*TASK BRIEF*. In the data below, repeat the line containing "Task: Open diff settings gear dropdown" and every following line exactly, up to and including the last line. Exclude pictures.

*DATASET EXCERPTS*.

★ ★ ★ ★ ★ ★ ★

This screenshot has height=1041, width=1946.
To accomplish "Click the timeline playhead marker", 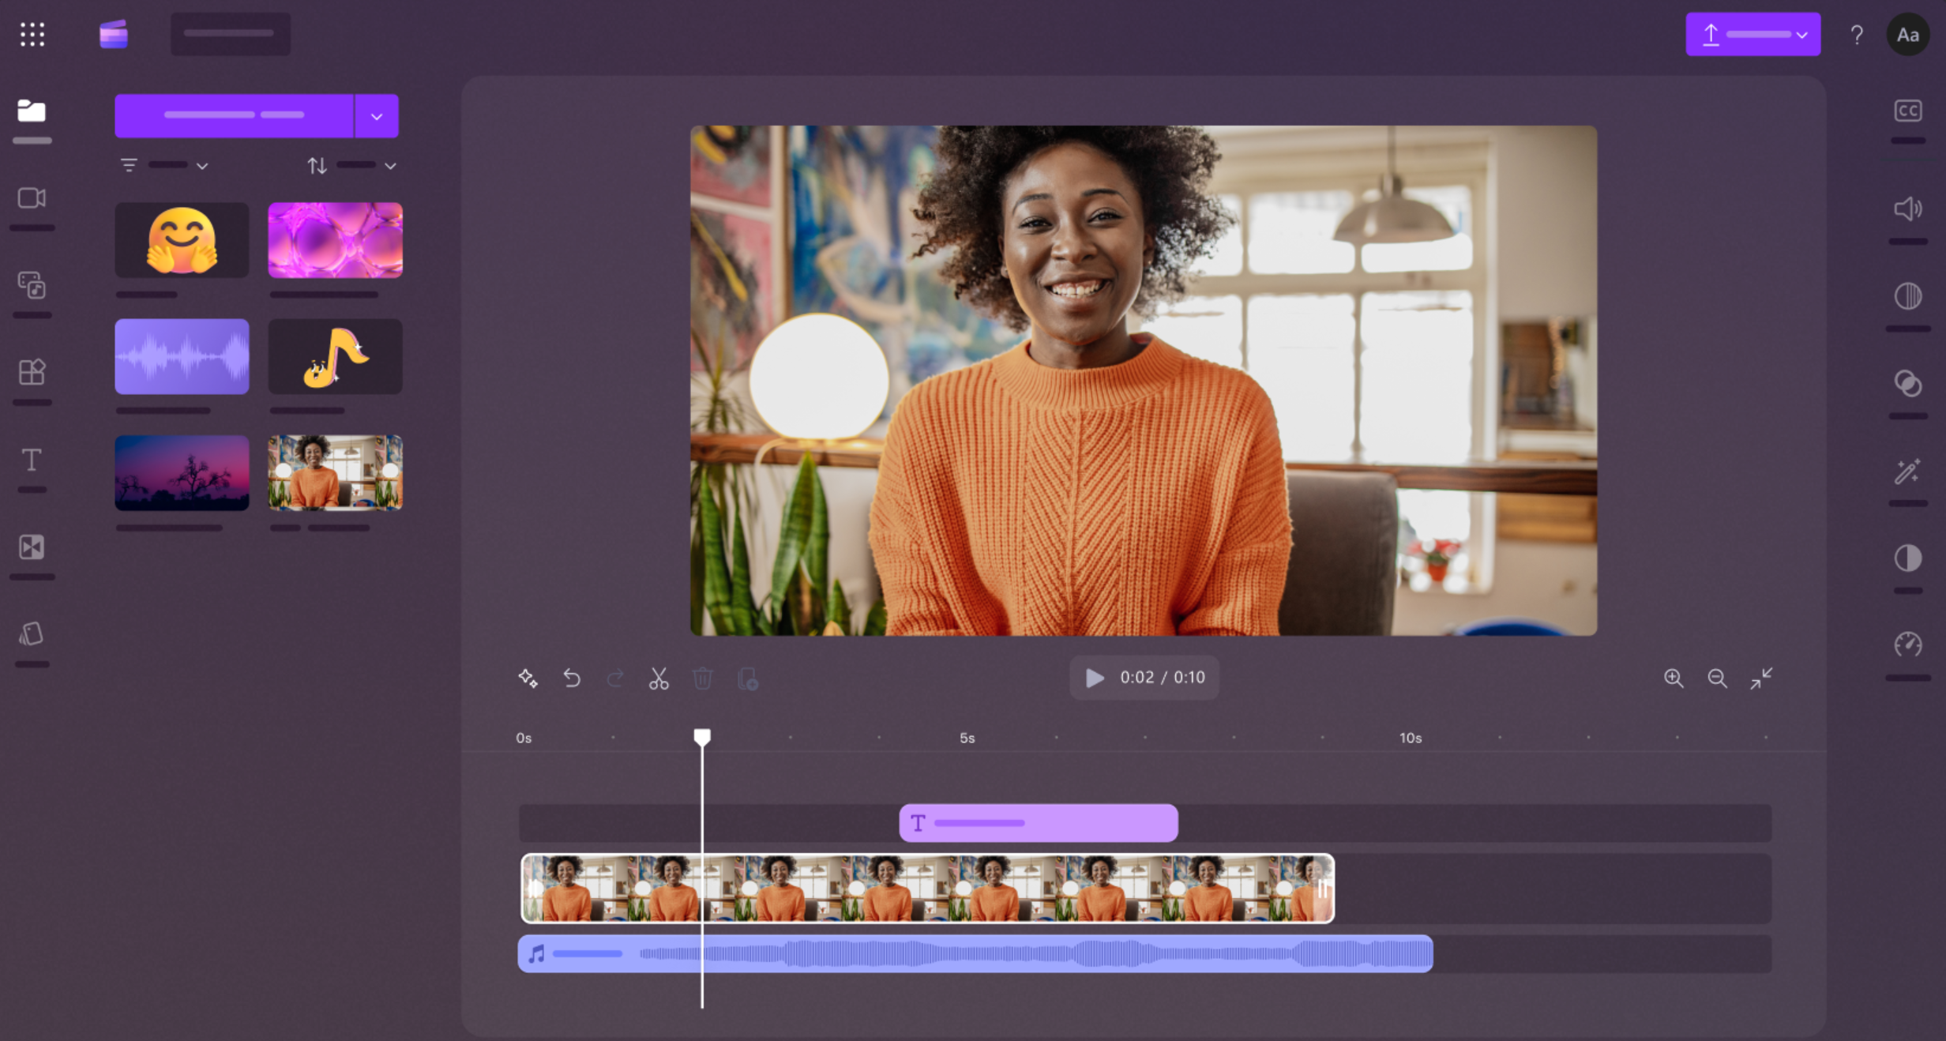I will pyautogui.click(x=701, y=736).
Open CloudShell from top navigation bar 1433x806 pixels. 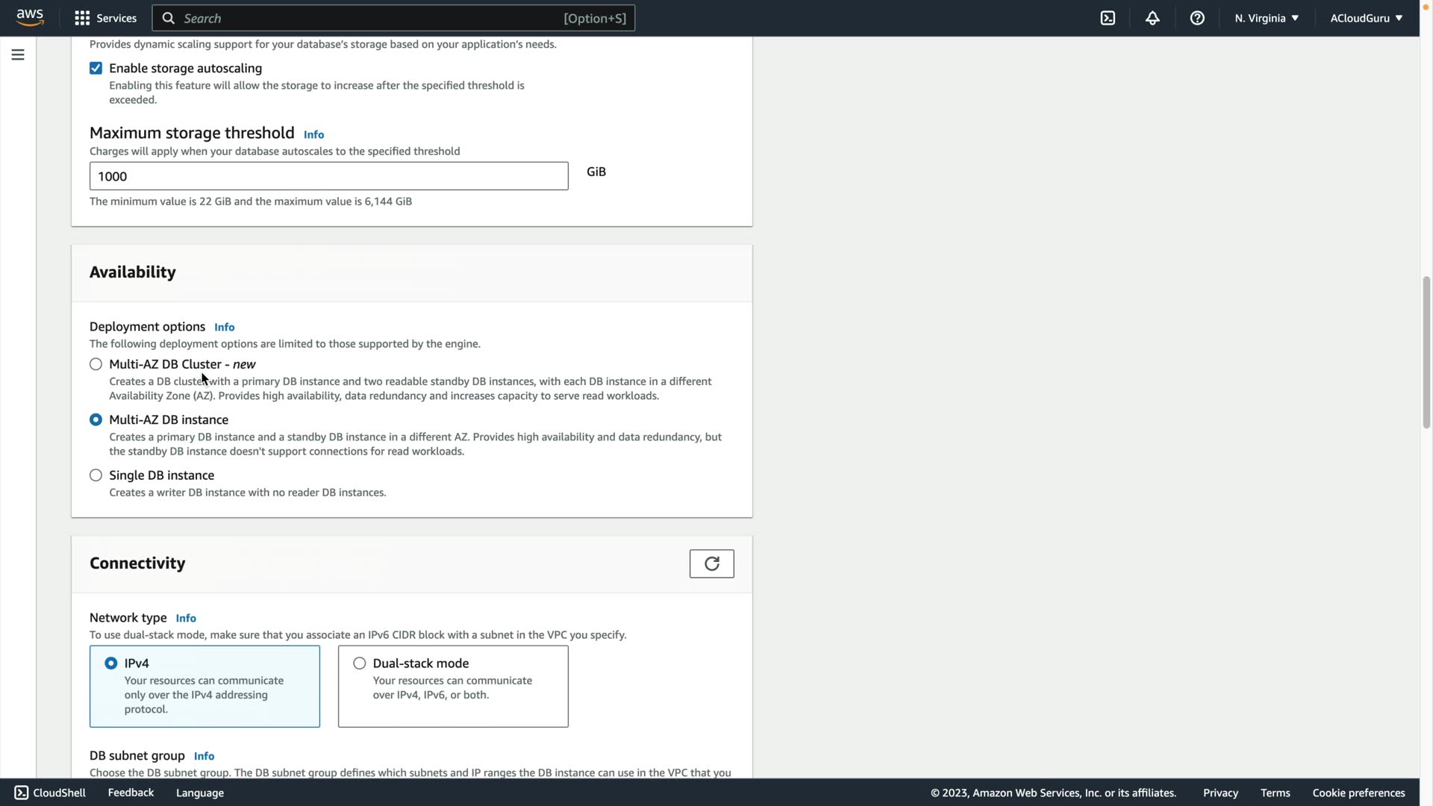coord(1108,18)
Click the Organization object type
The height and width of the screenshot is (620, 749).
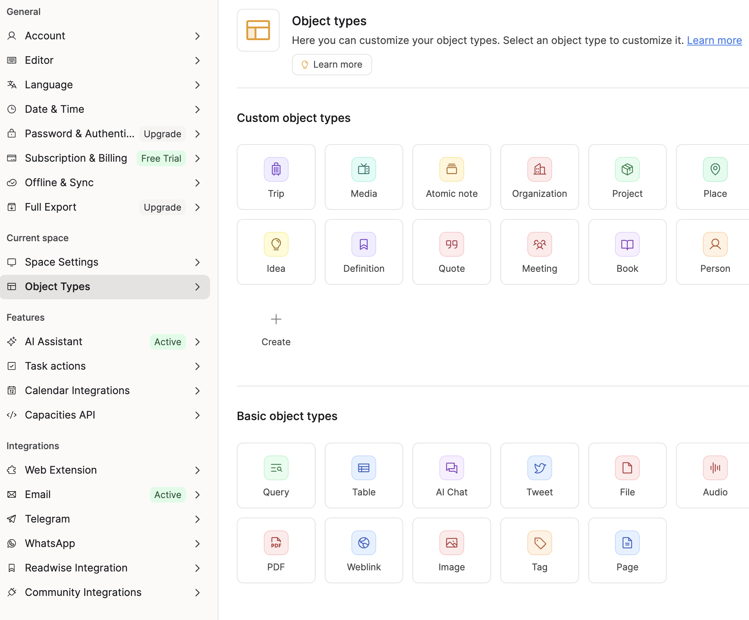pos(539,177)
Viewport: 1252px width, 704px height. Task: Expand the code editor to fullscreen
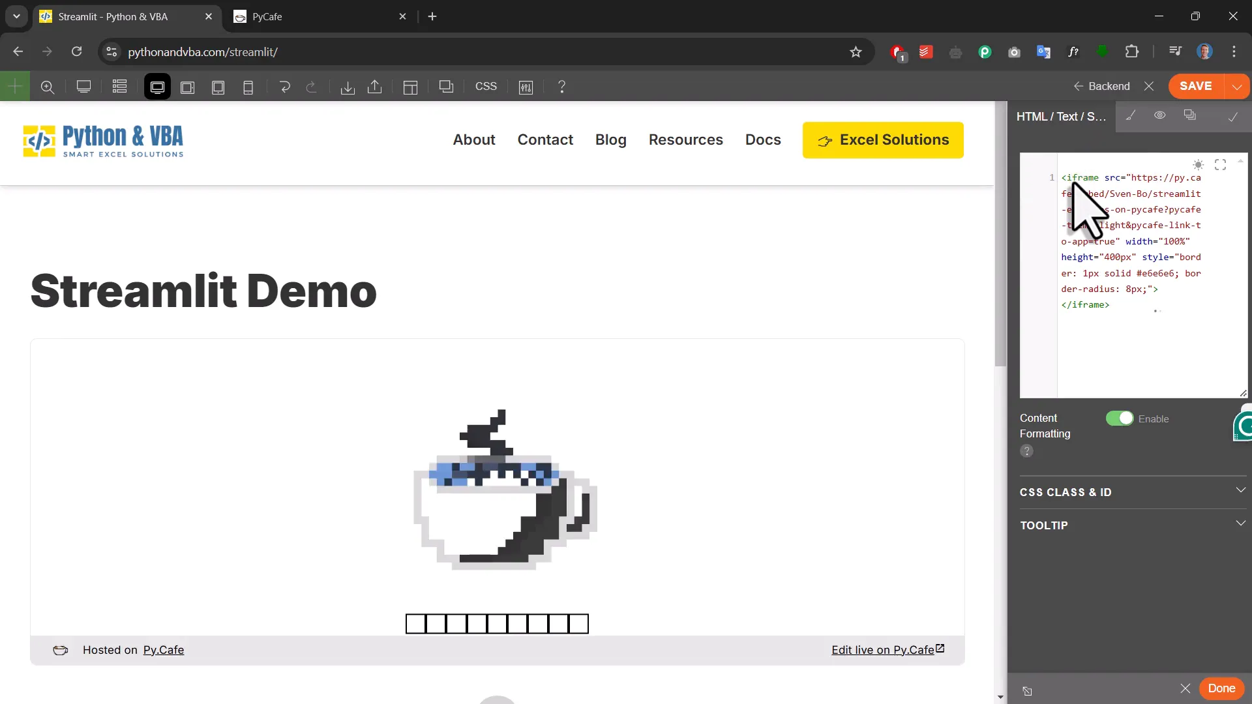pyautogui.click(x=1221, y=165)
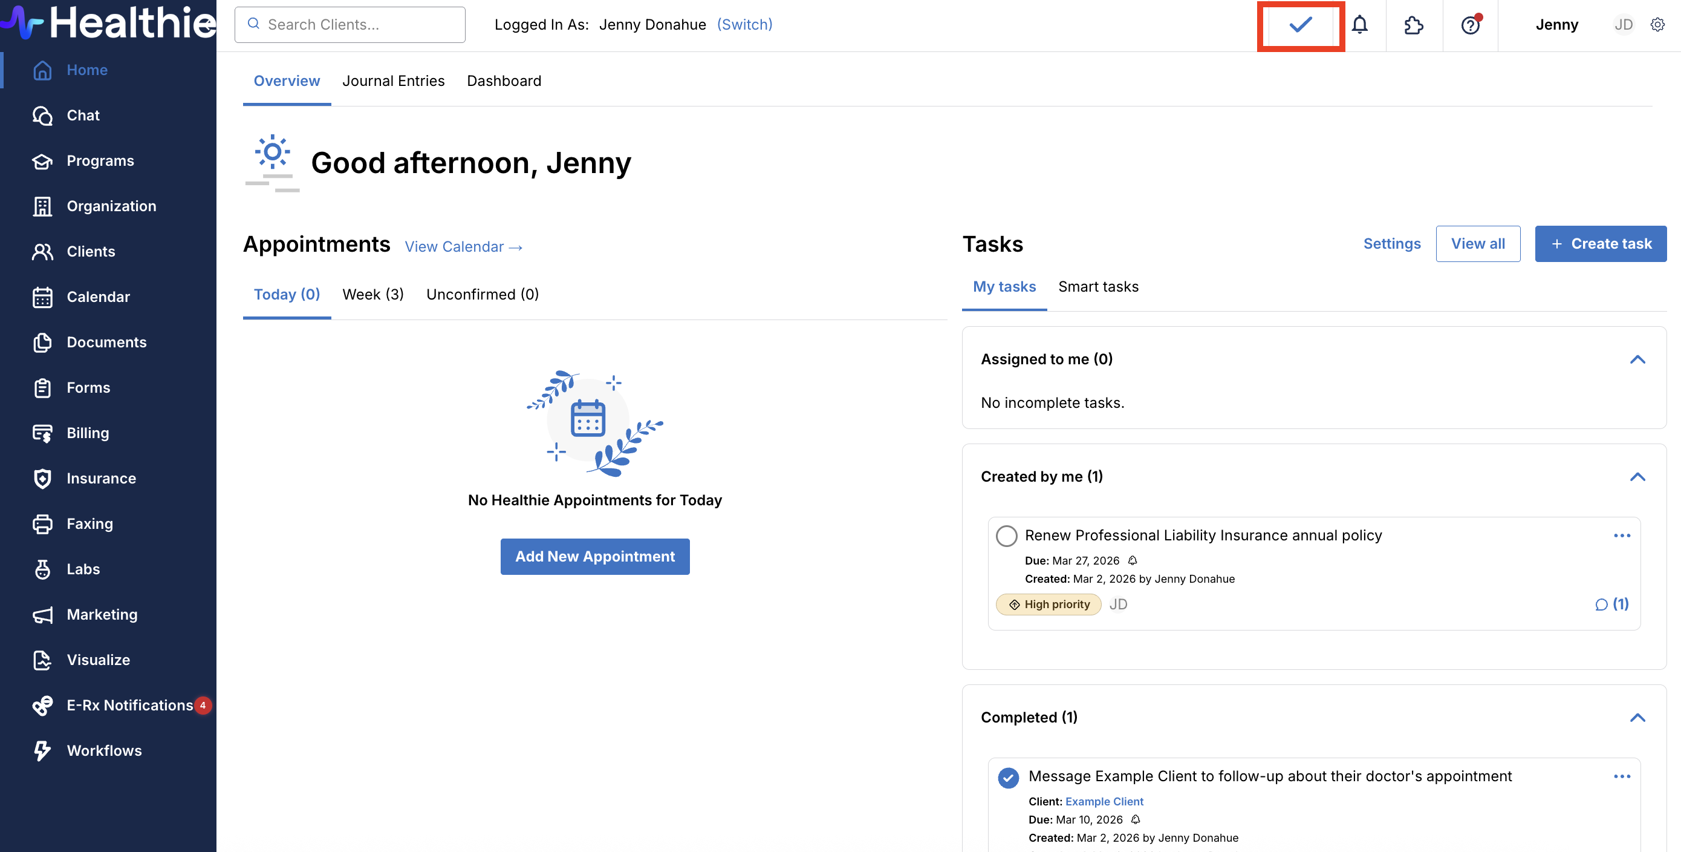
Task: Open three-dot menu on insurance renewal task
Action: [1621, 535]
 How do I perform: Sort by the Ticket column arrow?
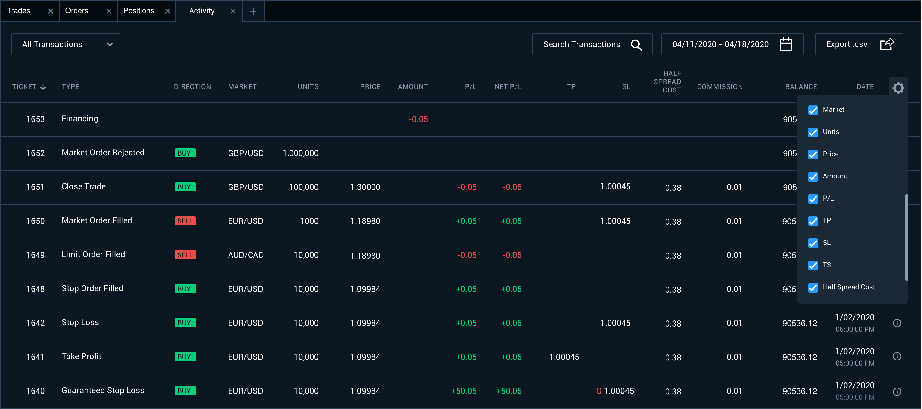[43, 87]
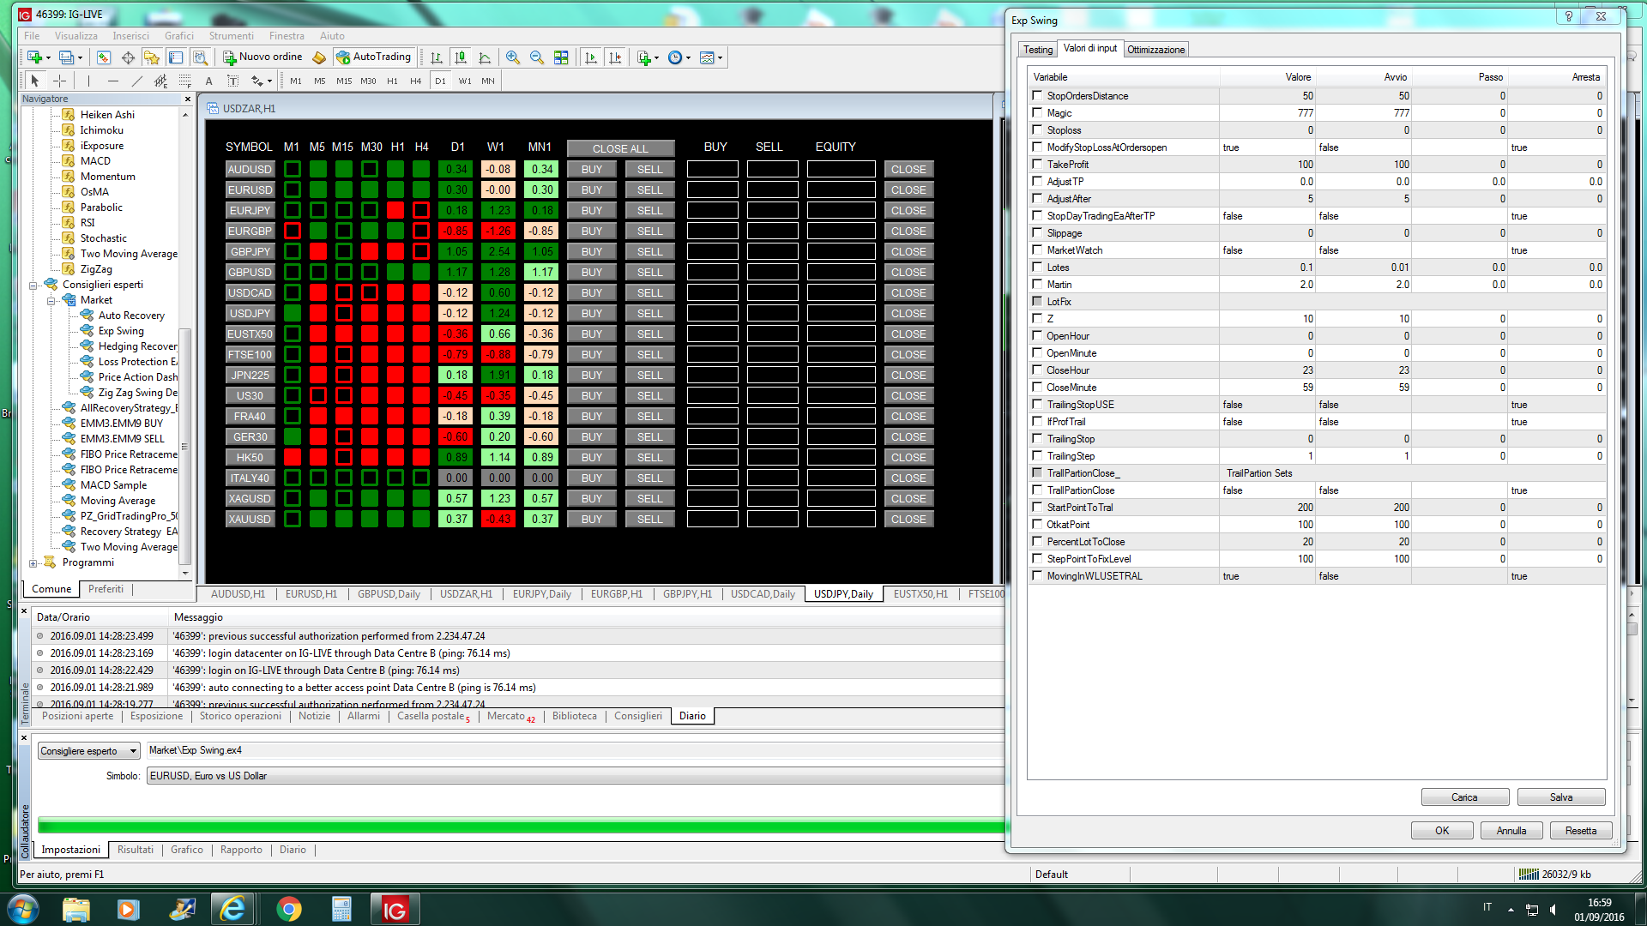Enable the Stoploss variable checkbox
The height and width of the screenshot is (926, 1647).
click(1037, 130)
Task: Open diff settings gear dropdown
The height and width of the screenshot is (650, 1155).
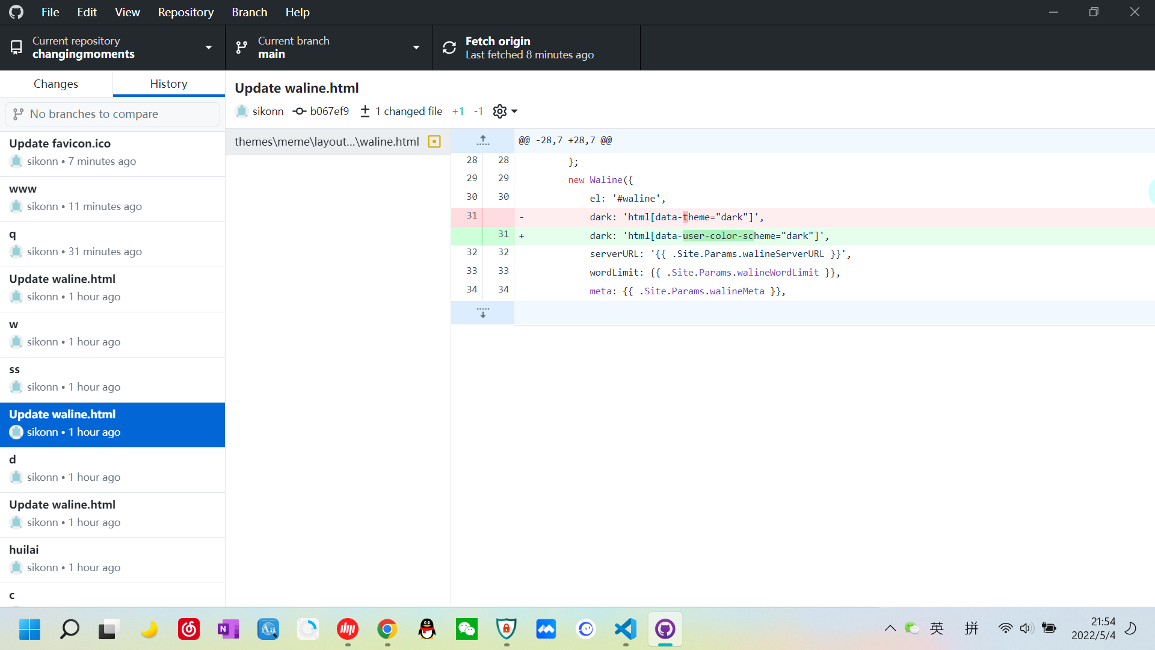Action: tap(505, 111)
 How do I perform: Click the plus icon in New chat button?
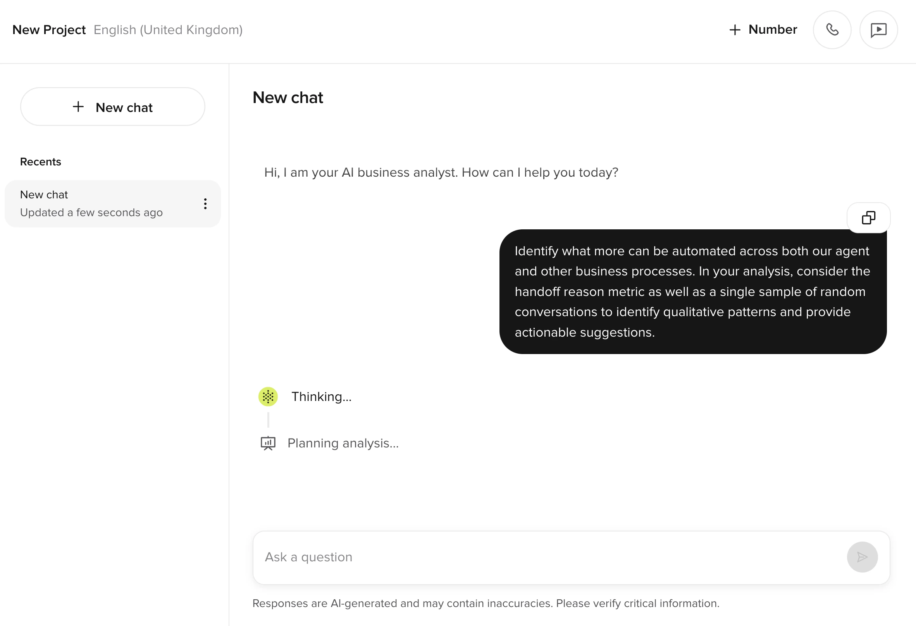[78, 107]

★ ★ ★ ★ ★ ★ ★

*YOUR RESPONSE*.
Task: Open diff settings gear dropdown
The height and width of the screenshot is (650, 1155).
Action: tap(505, 111)
 How do I perform: Click the plus icon in New chat button?
[78, 107]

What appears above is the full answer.